Report on September 13, 2024 Operation Incident

Introduction

During block creation, validators (or more correctly, collators) check various limits after each step. These limits include maximal used gas, lt range, time of generation, and size of the block. This ensures that blocks are easy to relay, validate, and apply by other validators.

However, due to cell deduplication, calculating the exact size of a block is challenging. Instead, an estimation of the size is used, which should always be equal to or greater than the actual size of the block.

It was found that the estimation function contained a bug that underestimated the size of the block.

Chronology

On September 13 at 17:15 UTC, during the creation of block (0,9000000000000000,45640676), validators of the network created block candidates with a size of 2.3 MB. Since this exceeded the hard limit for a block (2 MB), these candidates were rejected by the network. As a result, shard 0:9000000000000000 stalled.

During the investigation, it was revealed that the issue was related to overly large blocks. The team began working in two parallel directions: first, searching for incorrect estimations, and second, finding a workaround for block generation even under size underestimation.

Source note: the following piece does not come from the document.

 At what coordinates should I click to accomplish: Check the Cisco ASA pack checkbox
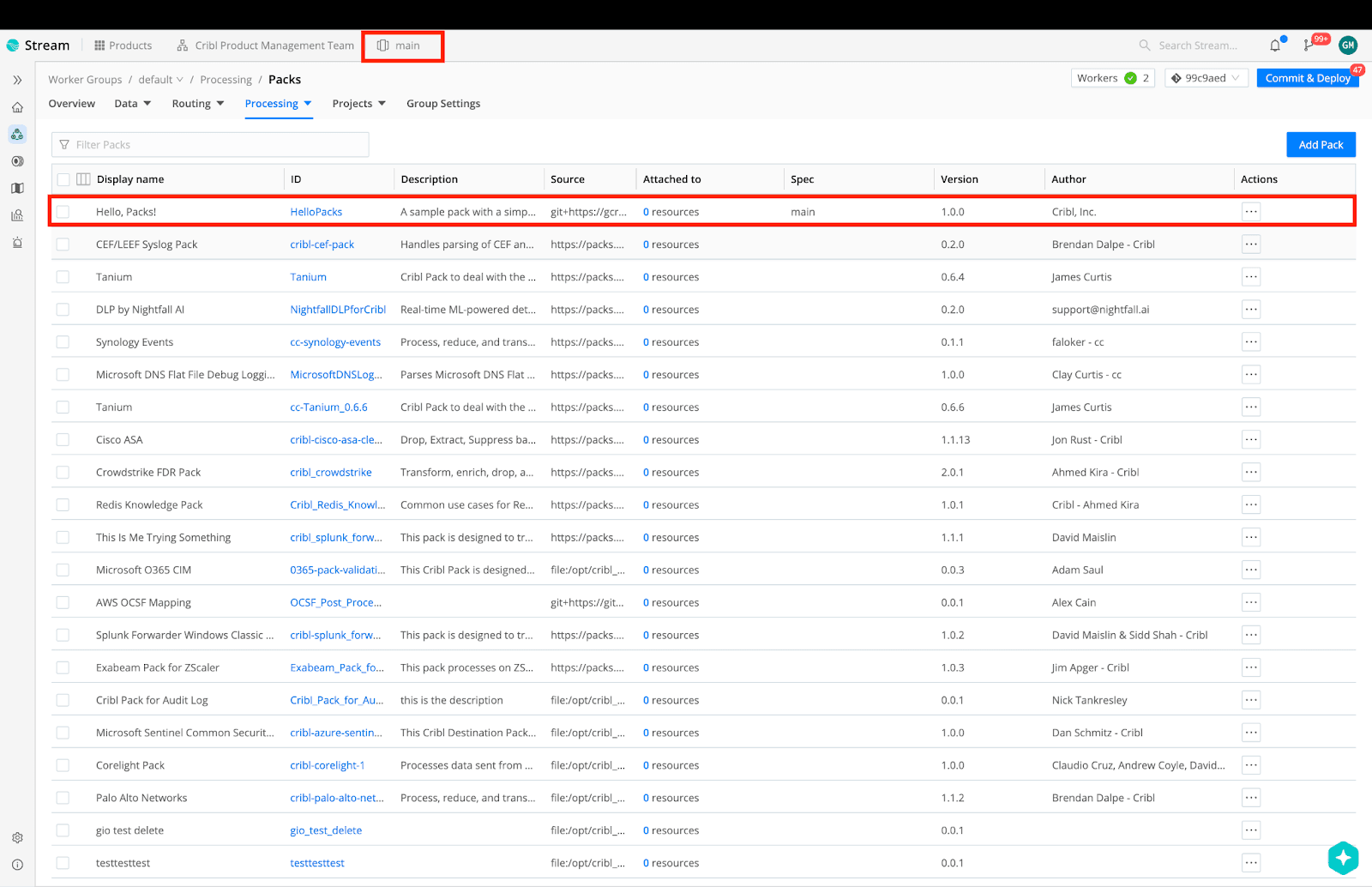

One hour later, due to the collation time limit, validators included fewer operations into the block and successfully created a candidate under the limit. At 18:27 UTC, block (0,9000000000000000,45640676) was accepted by the network, and the shard resumed work.

Around that time, a special patch that decreased the block size limit during collation by half was issued and deployed to a few validators. The idea was that if the issue with block generation recurred, some validators, due to stricter limits, would be able to generate a block even with incorrect estimates.

Around 22:31 UTC, the issue indeed recurred and appeared to be more severe: even with the block limits halved, blocks created by validators were 3.4 MB. Further limit reductions (including lower limits by block size and lt) didn't help. Shard 0:8800000000000000 stalled for about 11 hours. During this period, four more blocks were created in that shard with large delays between them.

When shard 0:8800000000000000 stalled, other neighboring shards continued to work normally, process transactions, and create new messages. However, all outgoing messages to the stalled shard were queued since they could not be processed. This meant that all chains of transactions passing through the problematic shard were delayed. Since the distribution of contract addresses is generally random, the longer the chain, the higher the chances it would be stalled. As a result, many simple operations like sending TON or jettons worked normally, while more complex interactions like DEX swaps and lending transactions stopped.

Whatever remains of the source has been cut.